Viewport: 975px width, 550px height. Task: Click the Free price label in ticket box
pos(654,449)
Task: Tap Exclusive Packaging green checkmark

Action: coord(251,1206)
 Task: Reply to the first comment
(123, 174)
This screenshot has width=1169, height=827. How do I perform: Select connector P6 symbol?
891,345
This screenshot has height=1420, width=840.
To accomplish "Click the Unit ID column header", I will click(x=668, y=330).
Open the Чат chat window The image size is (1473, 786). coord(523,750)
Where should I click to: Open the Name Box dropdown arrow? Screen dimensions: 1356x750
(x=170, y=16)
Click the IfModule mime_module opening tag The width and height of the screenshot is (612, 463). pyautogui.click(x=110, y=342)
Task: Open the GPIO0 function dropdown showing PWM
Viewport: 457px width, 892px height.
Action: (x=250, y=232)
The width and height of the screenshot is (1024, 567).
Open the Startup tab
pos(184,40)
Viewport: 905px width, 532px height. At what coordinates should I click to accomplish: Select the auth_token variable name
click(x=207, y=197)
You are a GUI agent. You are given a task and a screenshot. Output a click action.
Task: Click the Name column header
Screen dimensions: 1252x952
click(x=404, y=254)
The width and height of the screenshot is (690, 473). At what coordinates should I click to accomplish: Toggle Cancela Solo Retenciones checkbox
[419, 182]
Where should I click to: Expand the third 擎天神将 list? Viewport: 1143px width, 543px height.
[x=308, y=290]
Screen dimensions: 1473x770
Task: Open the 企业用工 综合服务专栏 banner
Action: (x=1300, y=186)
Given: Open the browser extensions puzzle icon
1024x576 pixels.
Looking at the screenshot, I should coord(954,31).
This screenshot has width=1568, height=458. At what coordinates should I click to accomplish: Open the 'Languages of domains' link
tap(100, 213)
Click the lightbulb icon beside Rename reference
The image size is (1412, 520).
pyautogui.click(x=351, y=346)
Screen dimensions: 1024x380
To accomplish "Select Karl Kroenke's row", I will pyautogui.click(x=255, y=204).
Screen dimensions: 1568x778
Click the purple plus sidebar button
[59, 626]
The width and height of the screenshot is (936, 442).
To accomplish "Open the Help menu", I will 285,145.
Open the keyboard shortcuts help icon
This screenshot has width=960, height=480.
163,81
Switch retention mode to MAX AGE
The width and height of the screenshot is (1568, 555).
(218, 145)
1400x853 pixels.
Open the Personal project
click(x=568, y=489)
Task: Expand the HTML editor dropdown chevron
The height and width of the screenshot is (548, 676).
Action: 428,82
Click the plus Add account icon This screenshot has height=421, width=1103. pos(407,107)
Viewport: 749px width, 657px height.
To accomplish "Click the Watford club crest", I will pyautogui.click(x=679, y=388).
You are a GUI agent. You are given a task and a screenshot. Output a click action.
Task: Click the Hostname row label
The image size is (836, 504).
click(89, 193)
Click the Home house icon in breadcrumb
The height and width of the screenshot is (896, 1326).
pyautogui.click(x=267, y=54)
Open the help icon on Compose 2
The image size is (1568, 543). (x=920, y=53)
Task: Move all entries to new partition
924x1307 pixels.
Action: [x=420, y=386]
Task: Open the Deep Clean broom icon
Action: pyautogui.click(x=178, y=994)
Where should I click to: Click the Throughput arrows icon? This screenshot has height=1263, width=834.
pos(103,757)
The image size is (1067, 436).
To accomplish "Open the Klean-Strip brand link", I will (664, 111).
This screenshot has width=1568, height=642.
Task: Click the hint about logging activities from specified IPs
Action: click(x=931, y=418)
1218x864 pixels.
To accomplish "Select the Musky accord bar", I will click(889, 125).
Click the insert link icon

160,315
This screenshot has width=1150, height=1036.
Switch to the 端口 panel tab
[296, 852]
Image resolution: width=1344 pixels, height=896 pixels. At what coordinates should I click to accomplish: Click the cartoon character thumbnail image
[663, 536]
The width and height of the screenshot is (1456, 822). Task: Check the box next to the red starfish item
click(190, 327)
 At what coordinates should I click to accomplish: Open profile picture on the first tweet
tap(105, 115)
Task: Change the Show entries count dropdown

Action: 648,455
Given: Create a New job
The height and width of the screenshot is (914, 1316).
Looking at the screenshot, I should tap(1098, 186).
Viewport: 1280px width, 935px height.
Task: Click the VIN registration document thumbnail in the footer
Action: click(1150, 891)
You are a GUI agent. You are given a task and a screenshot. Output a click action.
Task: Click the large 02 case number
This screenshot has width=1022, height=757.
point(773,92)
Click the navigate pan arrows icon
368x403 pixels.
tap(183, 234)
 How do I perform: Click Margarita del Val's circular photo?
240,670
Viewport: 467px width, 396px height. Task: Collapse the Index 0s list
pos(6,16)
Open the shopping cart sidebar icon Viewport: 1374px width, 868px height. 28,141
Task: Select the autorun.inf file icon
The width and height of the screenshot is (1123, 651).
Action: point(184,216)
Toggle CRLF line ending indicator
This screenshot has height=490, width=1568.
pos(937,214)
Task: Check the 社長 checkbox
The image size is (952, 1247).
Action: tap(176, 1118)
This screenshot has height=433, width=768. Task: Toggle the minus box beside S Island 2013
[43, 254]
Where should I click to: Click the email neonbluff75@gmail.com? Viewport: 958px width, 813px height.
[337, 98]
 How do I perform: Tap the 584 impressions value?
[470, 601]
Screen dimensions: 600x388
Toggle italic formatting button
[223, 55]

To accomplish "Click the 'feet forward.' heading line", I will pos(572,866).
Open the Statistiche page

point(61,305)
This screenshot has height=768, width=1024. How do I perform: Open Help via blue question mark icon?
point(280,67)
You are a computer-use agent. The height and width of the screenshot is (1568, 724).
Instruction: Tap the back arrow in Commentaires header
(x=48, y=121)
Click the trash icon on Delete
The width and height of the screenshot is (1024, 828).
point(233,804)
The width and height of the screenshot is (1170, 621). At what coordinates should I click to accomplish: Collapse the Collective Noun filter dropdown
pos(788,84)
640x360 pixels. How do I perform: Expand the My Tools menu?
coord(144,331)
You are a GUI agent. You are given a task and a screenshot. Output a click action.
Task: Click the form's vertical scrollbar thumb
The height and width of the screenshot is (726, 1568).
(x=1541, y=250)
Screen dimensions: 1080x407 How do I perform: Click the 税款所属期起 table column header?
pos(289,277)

- - -

# [Description of the task]
Print every record exactly as written.

# [Task output]
Viewport: 975px width, 550px height. Task: Click the Free price label in ticket box
pos(654,449)
Task: Tap Exclusive Packaging green checkmark

Action: coord(251,1206)
 Task: Reply to the first comment
(123, 174)
This screenshot has width=1169, height=827. How do I perform: Select connector P6 symbol?
891,345
This screenshot has height=1420, width=840.
To accomplish "Click the Unit ID column header", I will click(x=668, y=330).
Open the Чат chat window The image size is (1473, 786). coord(523,750)
Where should I click to: Open the Name Box dropdown arrow? Screen dimensions: 1356x750
(x=170, y=16)
Click the IfModule mime_module opening tag The width and height of the screenshot is (612, 463). pyautogui.click(x=110, y=342)
Task: Open the GPIO0 function dropdown showing PWM
Viewport: 457px width, 892px height.
Action: (x=250, y=232)
The width and height of the screenshot is (1024, 567).
Open the Startup tab
pos(184,40)
Viewport: 905px width, 532px height. At what coordinates should I click to accomplish: Select the auth_token variable name
click(x=207, y=197)
You are a GUI agent. You are given a task and a screenshot. Output a click action.
Task: Click the Name column header
Screen dimensions: 1252x952
click(x=404, y=254)
The width and height of the screenshot is (690, 473). At what coordinates should I click to accomplish: Toggle Cancela Solo Retenciones checkbox
[419, 182]
Where should I click to: Expand the third 擎天神将 list? Viewport: 1143px width, 543px height.
[x=308, y=290]
Screen dimensions: 1473x770
Task: Open the 企业用工 综合服务专栏 banner
Action: (x=1300, y=186)
Given: Open the browser extensions puzzle icon
1024x576 pixels.
Looking at the screenshot, I should coord(954,31).
This screenshot has width=1568, height=458. At what coordinates should I click to accomplish: Open the 'Languages of domains' link
tap(100, 213)
Click the lightbulb icon beside Rename reference
The image size is (1412, 520).
pyautogui.click(x=351, y=346)
Screen dimensions: 1024x380
To accomplish "Select Karl Kroenke's row", I will pyautogui.click(x=255, y=204).
Screen dimensions: 1568x778
Click the purple plus sidebar button
[59, 626]
The width and height of the screenshot is (936, 442).
To accomplish "Open the Help menu", I will 285,145.
Open the keyboard shortcuts help icon
This screenshot has width=960, height=480.
163,81
Switch retention mode to MAX AGE
The width and height of the screenshot is (1568, 555).
(218, 145)
1400x853 pixels.
Open the Personal project
click(x=568, y=489)
Task: Expand the HTML editor dropdown chevron
The height and width of the screenshot is (548, 676).
Action: 428,82
Click the plus Add account icon This screenshot has height=421, width=1103. pos(407,107)
Viewport: 749px width, 657px height.
To accomplish "Click the Watford club crest", I will pyautogui.click(x=679, y=388).
You are a GUI agent. You are given a task and a screenshot. Output a click action.
Task: Click the Hostname row label
The image size is (836, 504).
click(89, 193)
Click the Home house icon in breadcrumb
The height and width of the screenshot is (896, 1326).
pyautogui.click(x=267, y=54)
Open the help icon on Compose 2
The image size is (1568, 543). (x=920, y=53)
Task: Move all entries to new partition
924x1307 pixels.
Action: [x=420, y=386]
Task: Open the Deep Clean broom icon
Action: pyautogui.click(x=178, y=994)
Where should I click to: Click the Throughput arrows icon? This screenshot has height=1263, width=834.
pos(103,757)
The image size is (1067, 436).
To accomplish "Open the Klean-Strip brand link", I will (664, 111).
This screenshot has width=1568, height=642.
Task: Click the hint about logging activities from specified IPs
Action: click(x=931, y=418)
1218x864 pixels.
To accomplish "Select the Musky accord bar", I will click(889, 125).
Click the insert link icon

160,315
This screenshot has width=1150, height=1036.
Switch to the 端口 panel tab
[296, 852]
Image resolution: width=1344 pixels, height=896 pixels. At what coordinates should I click to accomplish: Click the cartoon character thumbnail image
[663, 536]
The width and height of the screenshot is (1456, 822). Task: Check the box next to the red starfish item
click(190, 327)
 At what coordinates should I click to accomplish: Open profile picture on the first tweet
tap(105, 115)
Task: Change the Show entries count dropdown

Action: 648,455
Given: Create a New job
The height and width of the screenshot is (914, 1316).
Looking at the screenshot, I should tap(1098, 186).
Viewport: 1280px width, 935px height.
Task: Click the VIN registration document thumbnail in the footer
Action: click(1150, 891)
You are a GUI agent. You are given a task and a screenshot. Output a click action.
Task: Click the large 02 case number
This screenshot has width=1022, height=757.
point(773,92)
Click the navigate pan arrows icon
368x403 pixels.
tap(183, 234)
 How do I perform: Click Margarita del Val's circular photo?
240,670
Viewport: 467px width, 396px height. Task: Collapse the Index 0s list
pos(6,16)
Open the shopping cart sidebar icon Viewport: 1374px width, 868px height. 28,141
Task: Select the autorun.inf file icon
The width and height of the screenshot is (1123, 651).
Action: point(184,216)
Toggle CRLF line ending indicator
This screenshot has height=490, width=1568.
pos(937,214)
Task: Check the 社長 checkbox
The image size is (952, 1247).
Action: tap(176, 1118)
This screenshot has height=433, width=768. Task: Toggle the minus box beside S Island 2013
[43, 254]
Where should I click to: Click the email neonbluff75@gmail.com? Viewport: 958px width, 813px height.
[337, 98]
 How do I perform: Tap the 584 impressions value?
[470, 601]
Screen dimensions: 600x388
Toggle italic formatting button
[223, 55]

To accomplish "Click the 'feet forward.' heading line", I will pos(572,866).
Open the Statistiche page

point(61,305)
This screenshot has height=768, width=1024. How do I perform: Open Help via blue question mark icon?
point(280,67)
You are a computer-use agent. The height and width of the screenshot is (1568, 724).
Instruction: Tap the back arrow in Commentaires header
(x=48, y=121)
Click the trash icon on Delete
The width and height of the screenshot is (1024, 828).
point(233,804)
The width and height of the screenshot is (1170, 621). At what coordinates should I click to accomplish: Collapse the Collective Noun filter dropdown
pos(788,84)
640x360 pixels. How do I perform: Expand the My Tools menu?
coord(144,331)
You are a GUI agent. You are given a task and a screenshot. Output a click action.
Task: Click the form's vertical scrollbar thumb
The height and width of the screenshot is (726, 1568).
(x=1541, y=250)
Screen dimensions: 1080x407 How do I perform: Click the 税款所属期起 table column header?
pos(289,277)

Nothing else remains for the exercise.